▶ **Texte de la page**:
------------------------

La Petite Interview de Melville a eu lieu sur le stand virtuel des Courants Alternatifs à la CyberConv le vendredi 3 avril 2020.

Eugénie : Hello à tous et à toutes, on va commencer la Petite Interview n°2 avec Melville. Je vous propose de me laisser dérouler quelques questions générales dans un premier temps, pour que tout le monde puisse découvrir les jeux de Melville ; et puis je vous donne la parole ensuite pour que vous lui posiez vos questions directement. Les plus naïves sont les bienvenues, et les plus spécialisées hardcore aussi !

Melville : Ask me anything

Public : Melville, combien font 2568579×356.78 ?

Melville : 916 417 616, c’est ça la puissance intellectuelle.

Eugénie (après avoir repris le contrôle de son interview) : Coucou Melville, est-ce que tu peux te présenter pour des personnes qui ne te connaîtraient pas ?

Melville : Bonjour, je m’appelle Melville, je suis un.e garçonne trentenaire. Je suis cuisinier.e depuis quelques mois pour faire mentir les statistiques qui disent que les rolistes sont toustes chercheur.ses, enseignant.es, bibliotécaires ou informaticien.nes.

Eugénie : Est-ce que tu peux nous parler de ton parcours rôliste ?

Melville : J’ai découvert le jeu de rôle en sixième avec le cancre de ma classe. Ca a été un très grand choc. J’avais déjà au préalable une pratique de livres dont vous êtes le héros, mais ça a ouvert un vrai champ créatif.

J’ai joué à pas mal de trucs, notamment en club au cours de mon adolescence. J’ai bien évidemment gribouillé mes propres idées de jeu de rôle. J’ai l’impression qu’on est nombreux.ses à faire ça, que le JDR est un loisir de hack, presque par essence.

------------------------

▶ **Liste des enregistrements**:
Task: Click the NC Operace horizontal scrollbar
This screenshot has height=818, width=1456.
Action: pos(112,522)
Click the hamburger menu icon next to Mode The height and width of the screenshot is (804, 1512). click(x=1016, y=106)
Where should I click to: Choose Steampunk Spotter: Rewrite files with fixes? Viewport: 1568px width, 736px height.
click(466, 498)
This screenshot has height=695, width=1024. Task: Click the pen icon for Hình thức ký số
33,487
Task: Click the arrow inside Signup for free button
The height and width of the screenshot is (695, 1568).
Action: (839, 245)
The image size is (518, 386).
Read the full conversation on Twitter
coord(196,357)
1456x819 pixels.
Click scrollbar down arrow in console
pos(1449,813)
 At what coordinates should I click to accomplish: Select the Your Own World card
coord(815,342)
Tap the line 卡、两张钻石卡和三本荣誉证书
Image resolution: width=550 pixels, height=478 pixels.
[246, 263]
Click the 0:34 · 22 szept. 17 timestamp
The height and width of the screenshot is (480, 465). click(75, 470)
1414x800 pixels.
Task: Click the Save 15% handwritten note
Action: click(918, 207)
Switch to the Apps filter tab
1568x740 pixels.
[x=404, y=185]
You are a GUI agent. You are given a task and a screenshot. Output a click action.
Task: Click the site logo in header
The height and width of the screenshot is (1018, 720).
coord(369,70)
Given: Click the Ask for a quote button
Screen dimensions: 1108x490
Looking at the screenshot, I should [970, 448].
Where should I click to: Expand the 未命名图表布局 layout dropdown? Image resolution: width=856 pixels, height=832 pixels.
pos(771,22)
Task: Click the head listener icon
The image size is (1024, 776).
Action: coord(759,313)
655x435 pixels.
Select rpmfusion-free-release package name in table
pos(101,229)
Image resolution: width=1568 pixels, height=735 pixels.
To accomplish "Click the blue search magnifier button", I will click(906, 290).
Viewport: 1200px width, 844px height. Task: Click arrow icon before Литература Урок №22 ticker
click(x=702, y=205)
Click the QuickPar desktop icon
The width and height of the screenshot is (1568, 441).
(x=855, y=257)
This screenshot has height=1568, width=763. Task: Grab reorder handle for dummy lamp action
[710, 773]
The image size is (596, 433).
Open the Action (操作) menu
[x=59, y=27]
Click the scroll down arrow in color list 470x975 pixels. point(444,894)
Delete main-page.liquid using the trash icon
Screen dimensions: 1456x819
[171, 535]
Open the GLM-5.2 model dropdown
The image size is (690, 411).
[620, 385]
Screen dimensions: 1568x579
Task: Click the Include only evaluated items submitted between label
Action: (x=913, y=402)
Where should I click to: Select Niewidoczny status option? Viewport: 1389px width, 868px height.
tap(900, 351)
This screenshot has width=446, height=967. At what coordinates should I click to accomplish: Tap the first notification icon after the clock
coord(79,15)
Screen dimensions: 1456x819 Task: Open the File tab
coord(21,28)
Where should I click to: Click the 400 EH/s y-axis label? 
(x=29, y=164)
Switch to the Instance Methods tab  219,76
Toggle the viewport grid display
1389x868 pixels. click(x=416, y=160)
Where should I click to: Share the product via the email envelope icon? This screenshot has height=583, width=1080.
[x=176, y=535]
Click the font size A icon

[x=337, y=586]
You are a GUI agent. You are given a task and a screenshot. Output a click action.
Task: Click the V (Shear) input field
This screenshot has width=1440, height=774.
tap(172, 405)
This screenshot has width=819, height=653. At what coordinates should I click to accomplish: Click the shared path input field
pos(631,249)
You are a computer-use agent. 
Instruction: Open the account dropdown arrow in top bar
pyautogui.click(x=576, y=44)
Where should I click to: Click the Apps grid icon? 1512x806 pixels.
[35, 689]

------------------------

▶ **Exercice**:
Pourrais-tu poursuivre l'interview de Melville à partir de la dernière phrase donnée ?

▶ **Exercice corrigé**:
Avec le démarrage de John Doe, j’ai rejoint la communauté des bidouilleureuse, j’ai proposé des petits univers de jeux, très ramassés, j’ai rencontrés d’autres créateurices, aussi. Et puis j’ai mis les yeux sur Wushu et sur Tranchons et Traquons. Je crois que c’est là que tout a basculé. J’ai vraiment pu voir pour la première fois un déplacement d’autorité créative du meneur vers les joueuses, ça m’a beaucoup inspiré.e.

Mes premières publications « pro », c’est encore avec John Doe, à l’époque ou Grumph bossait sur Oltrée!, parce que justement ça donnait des outils intéressants dans ce sens.

Et puis j’ai mis le doigts dans l’engrenage de l’edition indépendante, avec Sur les Frontières, d’abord, puis Summer Camp, Aux Marches du Pouvoir, et maintenant Bois Dormant.

Ca c’est sans compter une myriade de jeux de société, jeux vidéo, jeux en format court, GN … C’est important pour moi de décloisoner, d’aller voir ailleurs comment les choses se fabriquent. C’est aussi dans cette logique qu’on a fondé le podcast Ludologies avec mon ami Hadrien Bibard, pour parler du jeu comme un objet culturel en croisant les différents regards.

(vous me dites si je parle trop, hein)

Eugénie : Peut-être pour parler plus concrètement de tes jeux, est-ce que tu peux présenter rapidement Sur les frontières et Aux marches du pouvoir, qui se jouent dans un univers commun ?

Melville : Oui ! Dans Sur les Frontières, je voulais explorer la forme tragique. Pour moi c’est une sorte de croisement entre le Polaris de Ben Lehman et le Agon de John Harper. #namedrop

Dans un empire vaguement antique, on envoie de jeunes nobles sur les territoires frontaliers, dans une sorte de rite initiatique. On leur raconte qu’iels y deviendront des héro.ines. Sauf qu’en réalité, ça va globalement mal se passer.

C’est un jeu sur le passage à l’âge adulte, l’apprentissage d’un regarde autonome sur le monde. Je crois que c’est un jeu assez mélancolique. C’est ce que je voulais en tout cas, un jeu épique et mélancolique à la fois. J’ai eu beaucoup de chance parce que John Grumph a parfaitement capté l’essence de ce que je voulais raconter dans ses illustrations.

Aux Marches du Pouvoir, c’est initialement une sorte d’exercice de style de game-design. Je voulais faire un jeu qui utilise des dominos. Et les dominos, pour moi, ça évoquait la stratégie, la manigance, les choses que l’on dispose patiemment et que l’on déclenche juste d’une pichenette après une très longue préparation.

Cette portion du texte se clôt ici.